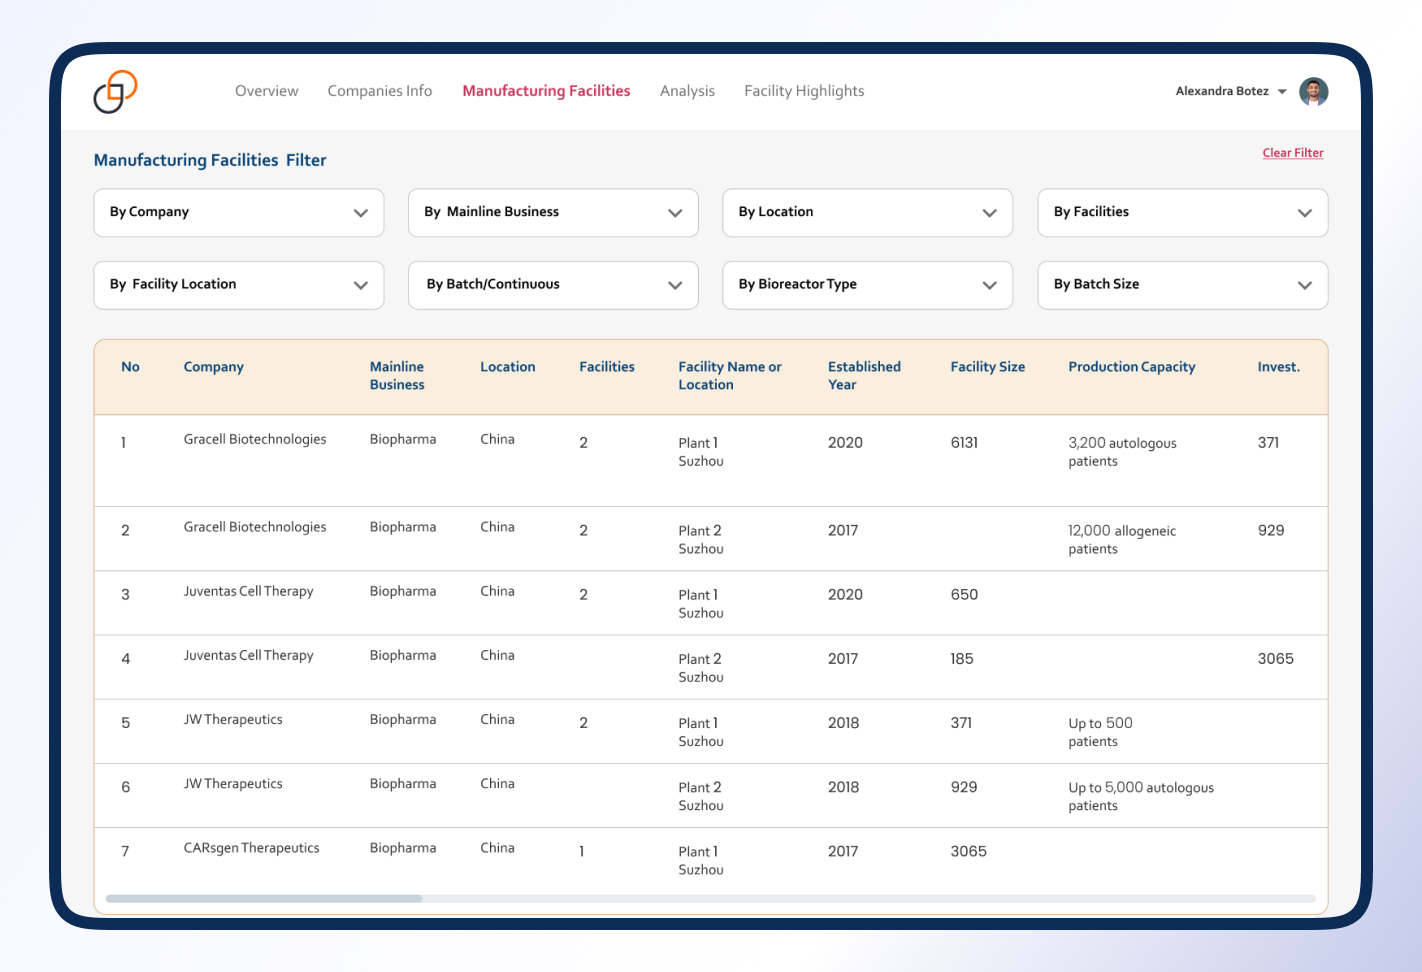Open By Location filter dropdown
This screenshot has height=972, width=1422.
click(x=867, y=213)

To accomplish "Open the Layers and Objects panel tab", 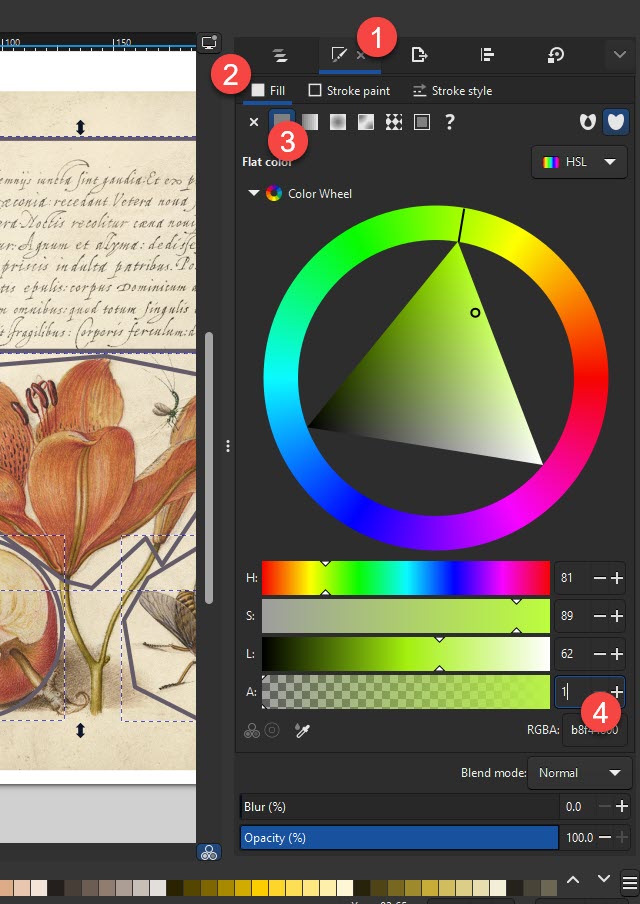I will (x=280, y=56).
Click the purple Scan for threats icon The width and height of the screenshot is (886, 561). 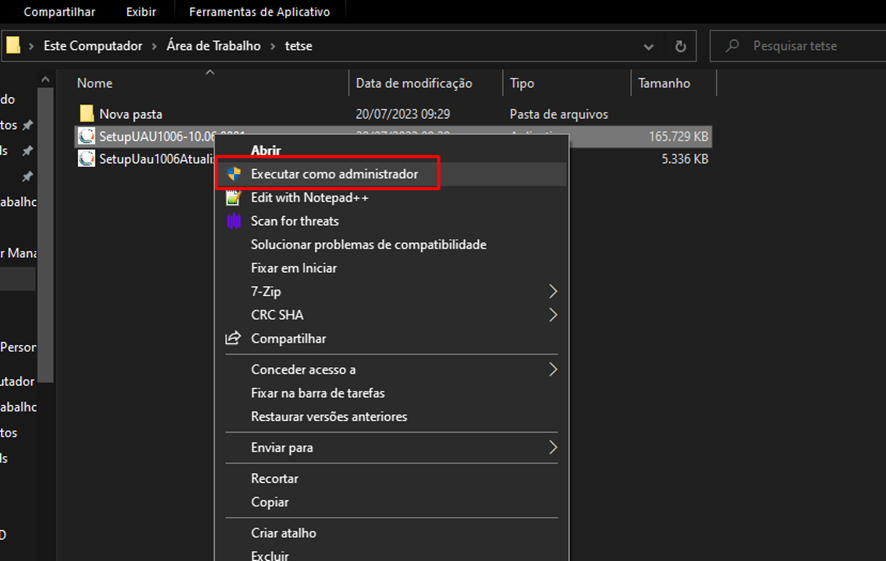[234, 221]
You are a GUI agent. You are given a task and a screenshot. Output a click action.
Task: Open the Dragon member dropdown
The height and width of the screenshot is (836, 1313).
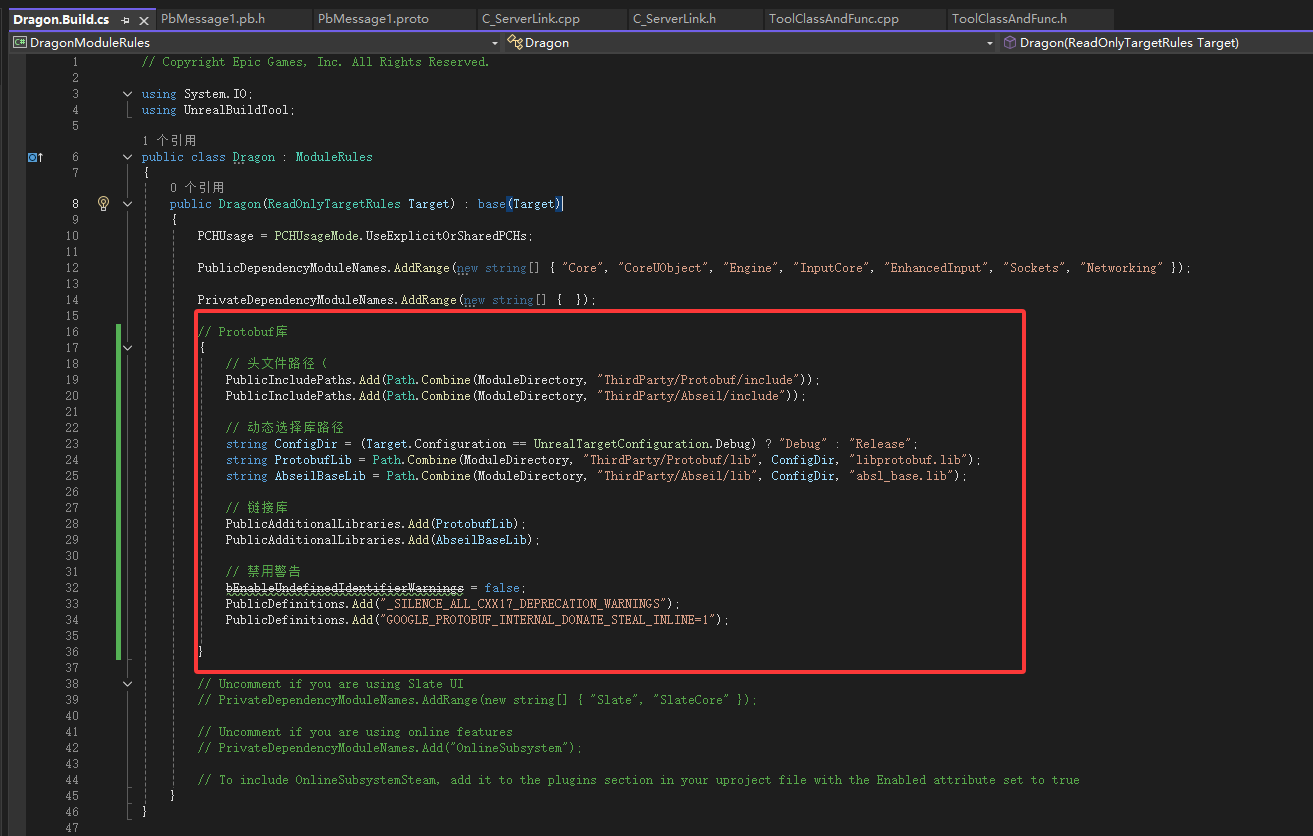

What is required — Only the lines from the line that contains "You are a GUI" through the end of the entries are to be written out, exactly and without pictures, both ends included.

Response area —
You are a GUI agent. You are given a task and a screenshot. Output a click action.
Task: Open the Dragon member dropdown
The height and width of the screenshot is (836, 1313).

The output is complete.